Mas são globos mais pequenos do que este exposto em Sintra.


Deste tamanho, Samuel Gessner diz que são conhecidos poucos. Um globo islâmico que está no museu Smithsonian de Washington e outro em Cracóvia, na Polónia. "Normalmente, os globos de metal eram mais pequenos", lembra Samuel Gessner.

Mas o facto de a família Fugger, banqueiros detentores do monopólio de minas de cobre, ser natural de Augsburgo, pode explicar o tamanho invulgar e a riqueza deste globo metálico. Há até registo de uma encomenda de um globo, de grandes proporções, em cobre, feita a Schissler pela coroa espanhola. "Mas esse seria apenas de cobre e maior. Provavelmente, não se trata do mesmo globo."

E está por apurar se este globo celeste também alguma vez teve um par terrestre.


Estácio dos Reis, comandante da Marinha, e também ele especialista em instrumentos científicos, já tinha escrito um artigo científico sobre este globo e sobre a sua importância.

Mas foi só em Setembro de 2008 que os olhares atentos de um grupo de especialistas do Comité de Instrumentos Científicos (SIC), reunidos num simpósio organizado pelo Museu de Ciência da Universidade de Lisboa, fizeram uma visita a Sintra propositadamente para ver este globo.

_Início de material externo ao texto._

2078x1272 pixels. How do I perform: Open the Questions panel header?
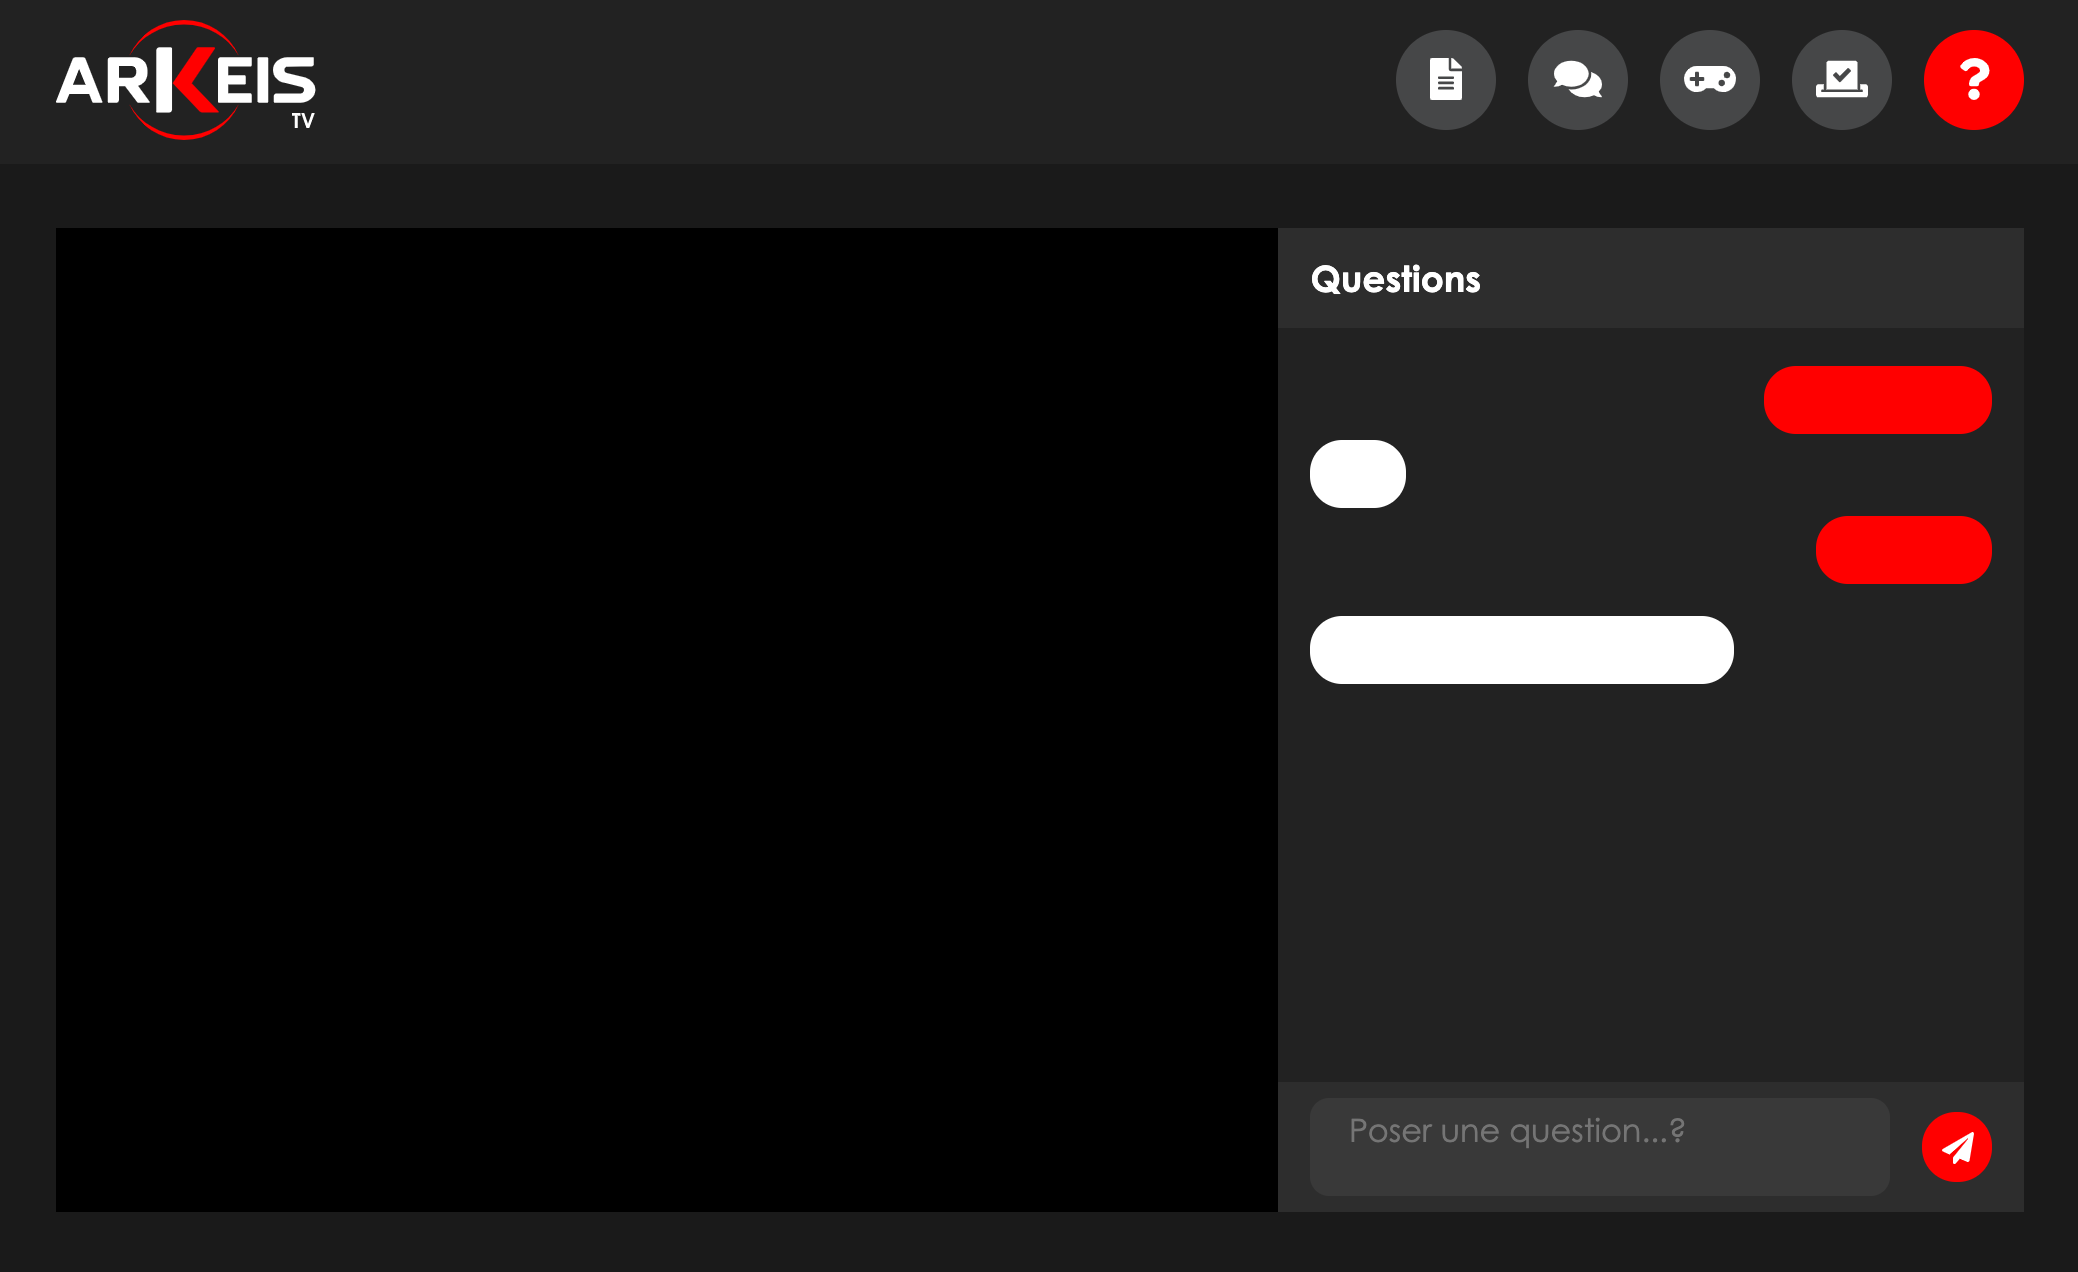click(x=1395, y=279)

E nem queriam acreditar no que encontraram.


Este globo, agora no centro das atenções, esteve durante anos na Sala das Pegas do Palácio Nacional de Sintra. Mas acabou por ser mudado para a Sala D. Sebastião, para ser visto mais de perto por causa dos relevos, lembra a directora do Palácio Nacional de Sintra.

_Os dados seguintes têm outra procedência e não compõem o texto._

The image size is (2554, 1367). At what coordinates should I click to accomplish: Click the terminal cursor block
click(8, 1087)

Inês Ferro realça a beleza dos relevos quinhentistas do objecto, inspiradas nos gravuras de Dürer.

Foi na Sala D. Sebastião que os especialistas internacionais o observaram em Setembro do ano passado.


"É belíssimo. Foi inspirado num outro globo mais pequeno, celeste, impresso, de Caspar Vopelius, 40 anos mais antigo, que está em Colónia, na Alemanha", diz Gessner sobre outro globo quinhentista que o historiador tem estudado para uma análise comparativa.

Pega numa lupa, aproxima-se e acrescenta: "Pode ver-se a data e a assinatura do construtor", afirma olhando para a parte inferior do globo. "E o escudo da cidade de Augsburgo, para além de uma escala de brilho das estrelas, tal como Ptolomeu definia."


O desafio agora é reconstruir a história desta raridade: Inês Ferro diz que já se conseguiu excluir uma hipótese sobre a sua origem, que era a menos interessante de todas: "Havia uma hipótese de ter sido adquirido em leilão na década de 1930, quando se compraram várias peças para completar colecções de época, mas essa hipótese está afastada", diz, baseada no facto de já se saber que veio do depósito da família real, guardado no cofre-forte do Palácio das Necessidades, para Sintra em 1941.

"Não foi comprado."


O próximo passo será verificar se a peça está identificada nos arrolamentos dos bens dos palácios feitos pela República em 1910. "Também pode ter vindo para Portugal com D. Fernando II", diz sobre o rei consorte criado na Áustria, pai de D. Pedro V e casado com a rainha D. Maria II.

"Estamos a investigar." Mas se não se conseguir reconstituir a história perdida do globo a partir de Portugal, Samuel Gessner diz que se pode ainda tentar via Augsburgo: "Podemos começar a reconstituição ao contrário, talvez consultando as listas de encomendas feitas à casa Fugger".


Para já, Inês Ferro candidatou a peça ao estatuto de tesouro nacional, atribuído pelo Instituto dos Museus e da Conservação: "Candidatámos três peças do Palácio Nacional de Sintra, uma delas foi o globo".